# What this task involves
Output as a JSON list of strings the lines of the material from the line containing "Reply to RECRD's Hollywood tweet" through the end of the material, inclusive, with one string per line. Omit blank lines, and leave the pictures out.

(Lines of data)
** start **
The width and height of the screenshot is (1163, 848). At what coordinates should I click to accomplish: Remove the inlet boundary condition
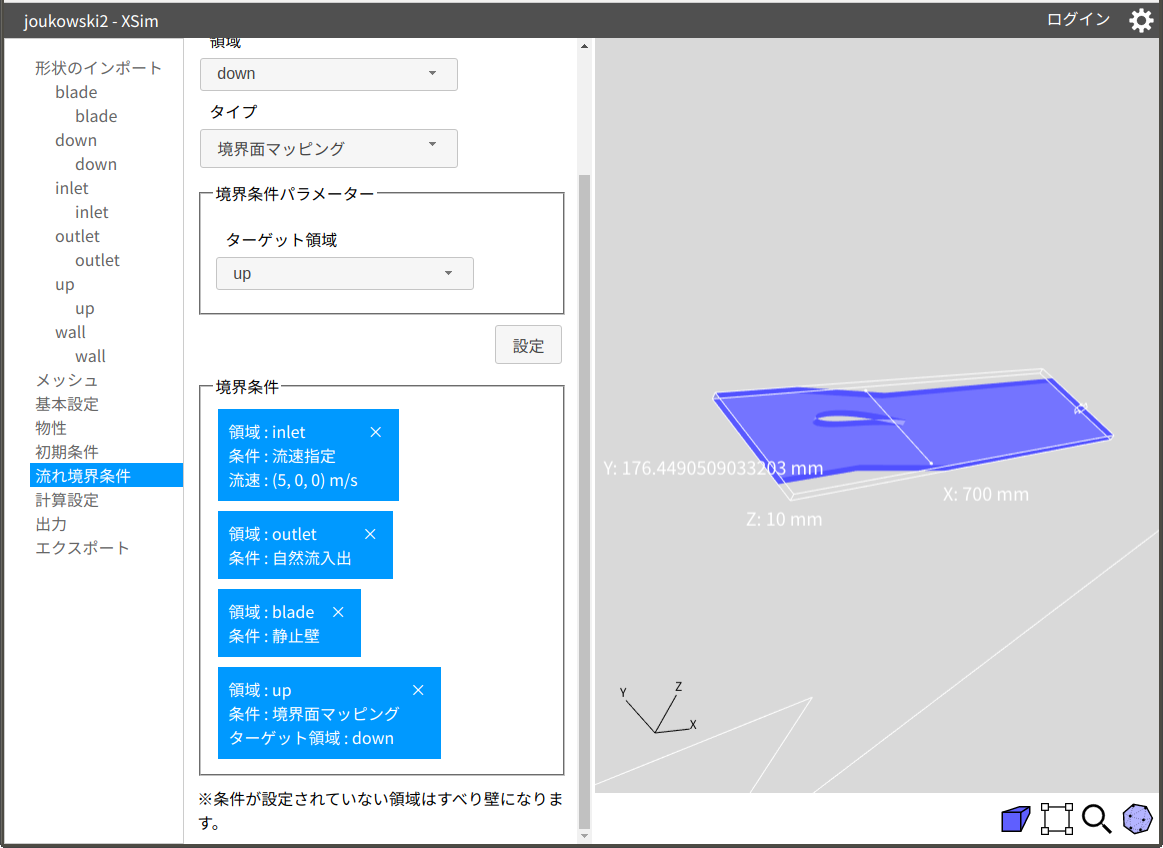(x=376, y=432)
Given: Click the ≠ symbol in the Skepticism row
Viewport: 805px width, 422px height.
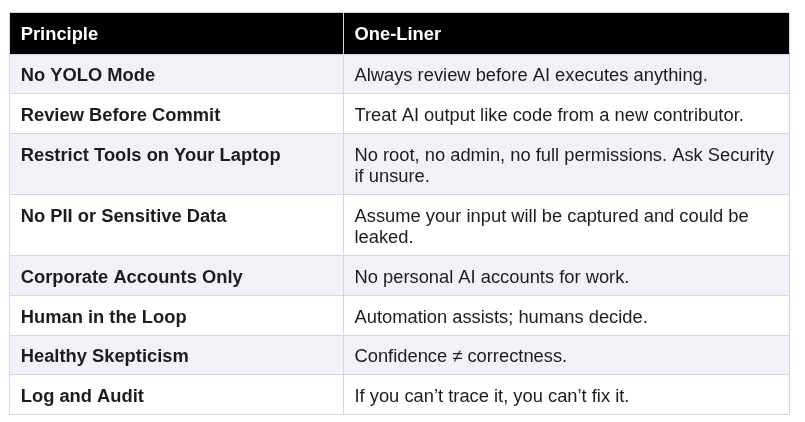Looking at the screenshot, I should pyautogui.click(x=457, y=356).
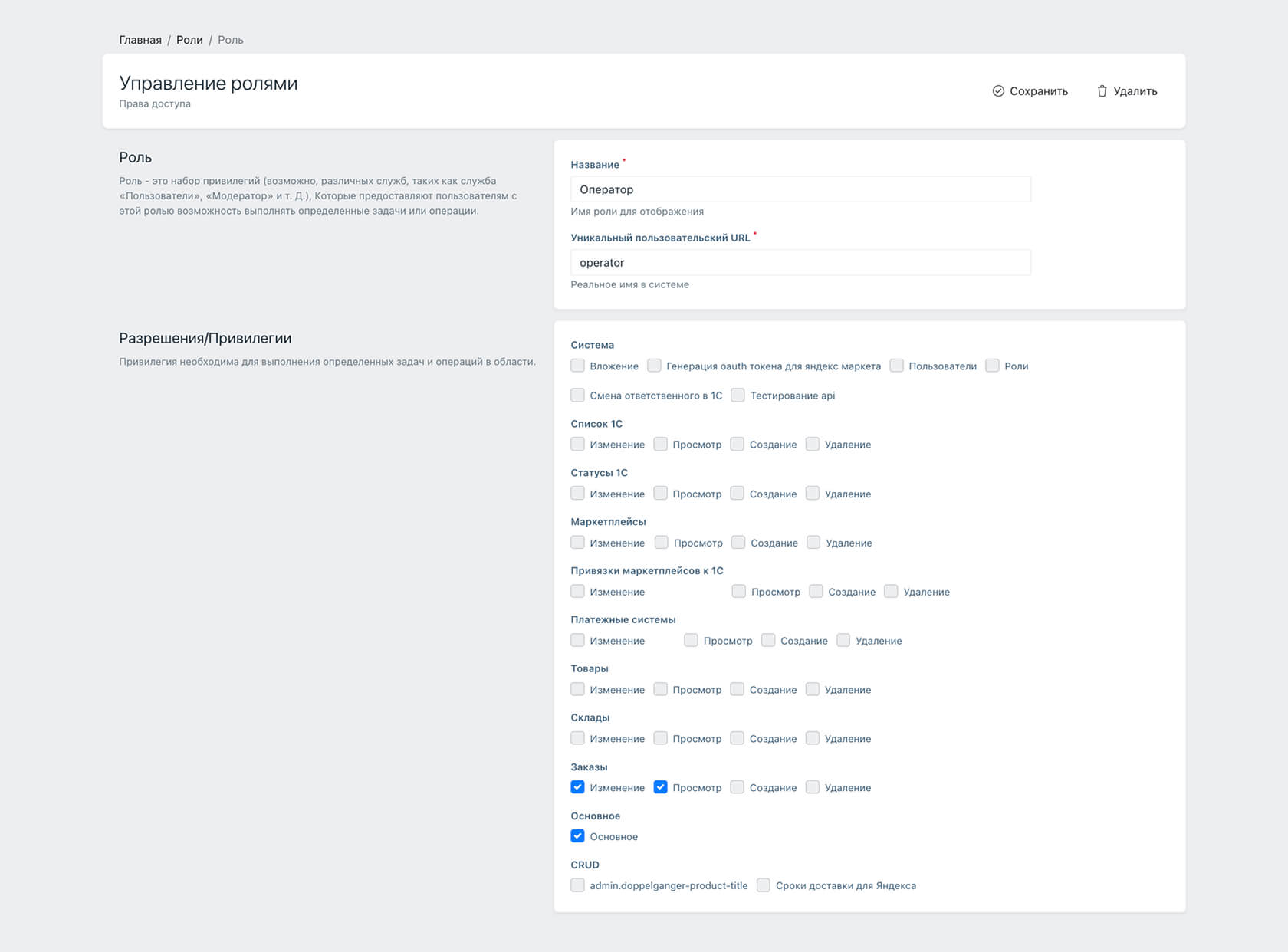
Task: Enable Сроки доставки для Яндекса checkbox
Action: coord(764,885)
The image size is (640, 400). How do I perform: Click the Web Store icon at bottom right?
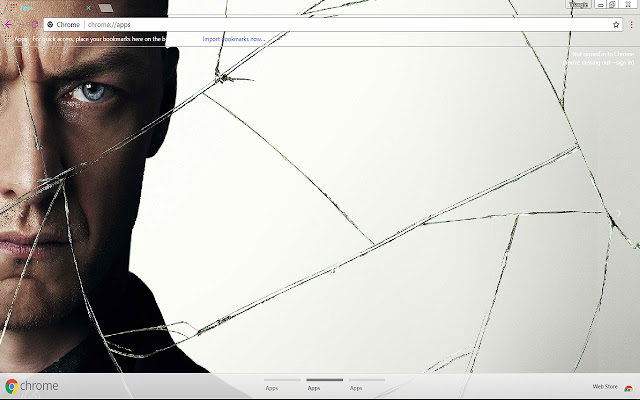coord(628,387)
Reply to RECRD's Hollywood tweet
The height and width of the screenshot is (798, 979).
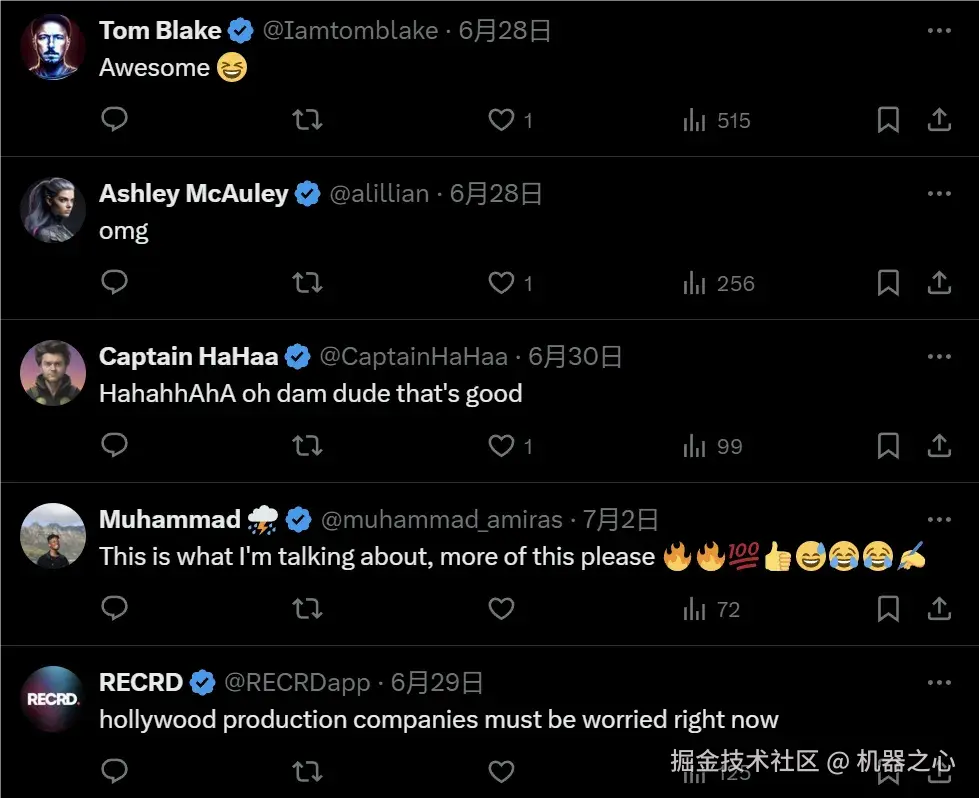click(115, 771)
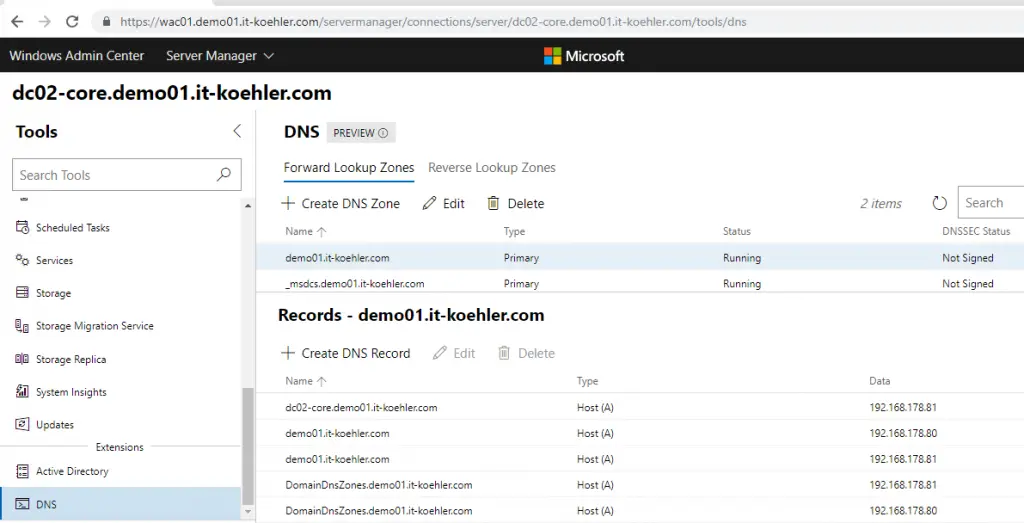Select the _msdcs.demo01.it-koehler.com zone row
The width and height of the screenshot is (1024, 523).
point(354,284)
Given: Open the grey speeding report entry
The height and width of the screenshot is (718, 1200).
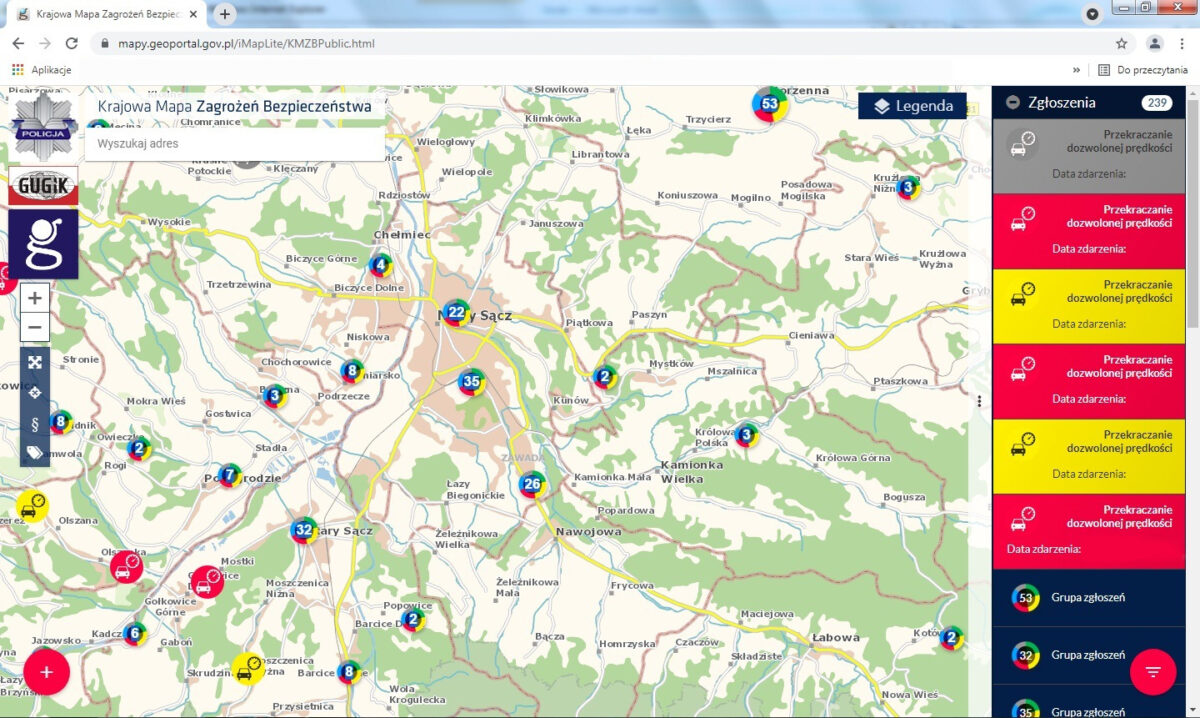Looking at the screenshot, I should (1090, 156).
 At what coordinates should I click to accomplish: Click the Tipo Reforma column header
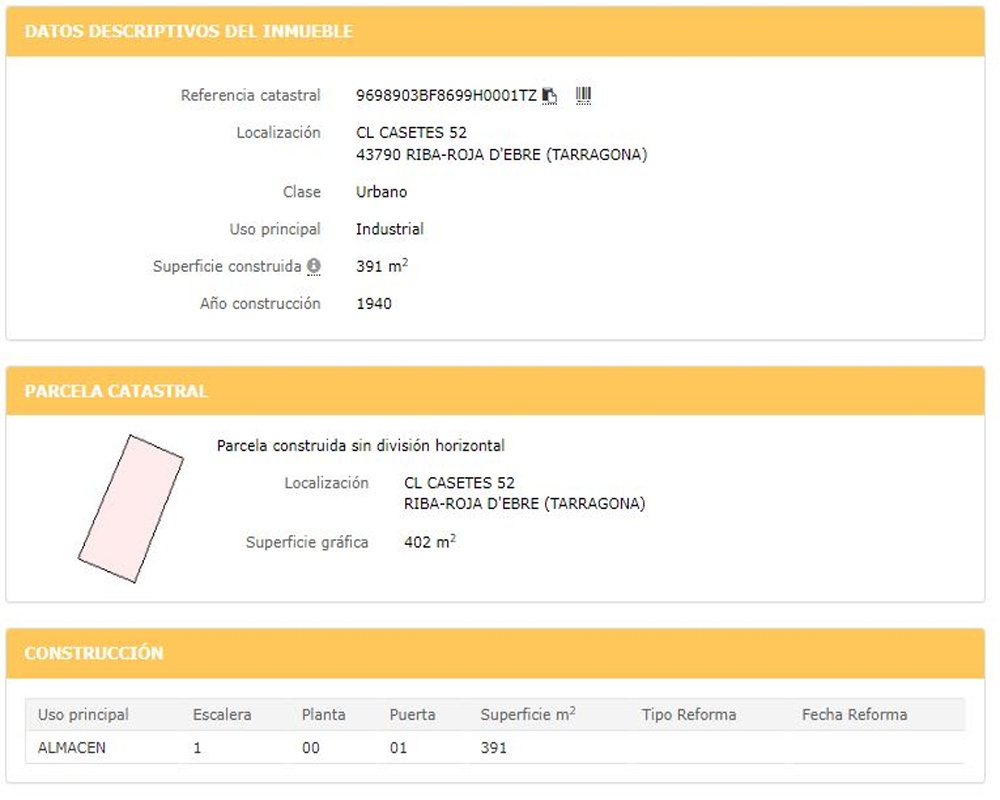coord(689,715)
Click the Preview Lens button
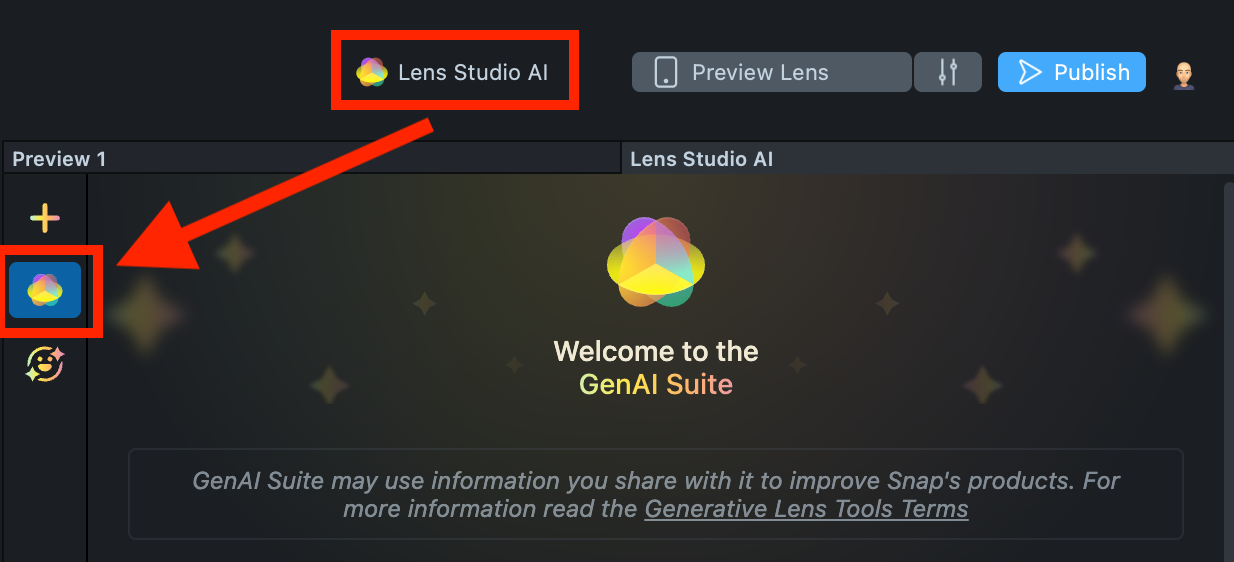 [760, 72]
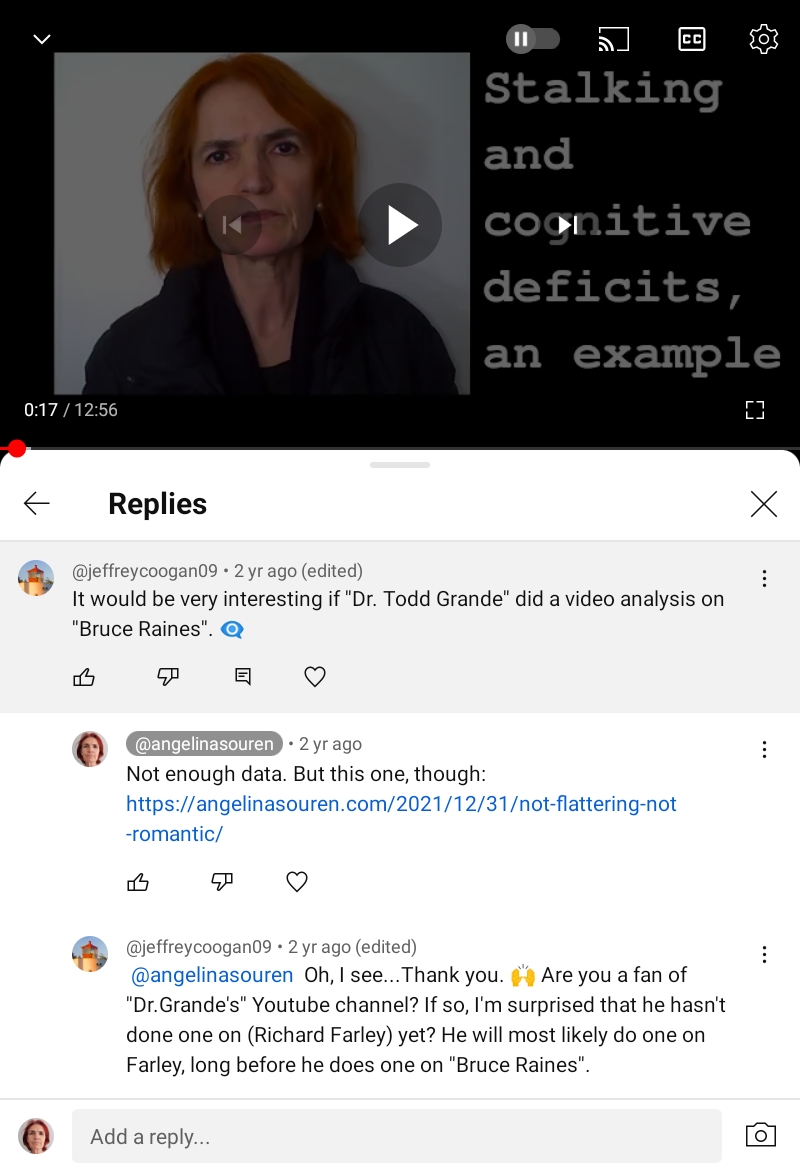800x1172 pixels.
Task: Close the Replies panel
Action: (763, 504)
** end **
# Task response
[
  "Reply to RECRD's Hollywood tweet",
  "The height and width of the screenshot is (798, 979).",
  "click(115, 771)",
  "Select the _msdcs.demo01.it-koehler.com zone row",
  "The width and height of the screenshot is (1024, 523).",
  "point(354,284)",
  "Given: Open the grey speeding report entry",
  "The height and width of the screenshot is (718, 1200).",
  "Looking at the screenshot, I should (1090, 156).",
  " At what coordinates should I click to accomplish: Click the Tipo Reforma column header",
  "coord(689,715)",
  "Click the Preview Lens button",
  " [760, 72]",
  "800x1172 pixels.",
  "Task: Close the Replies panel",
  "Action: (763, 504)"
]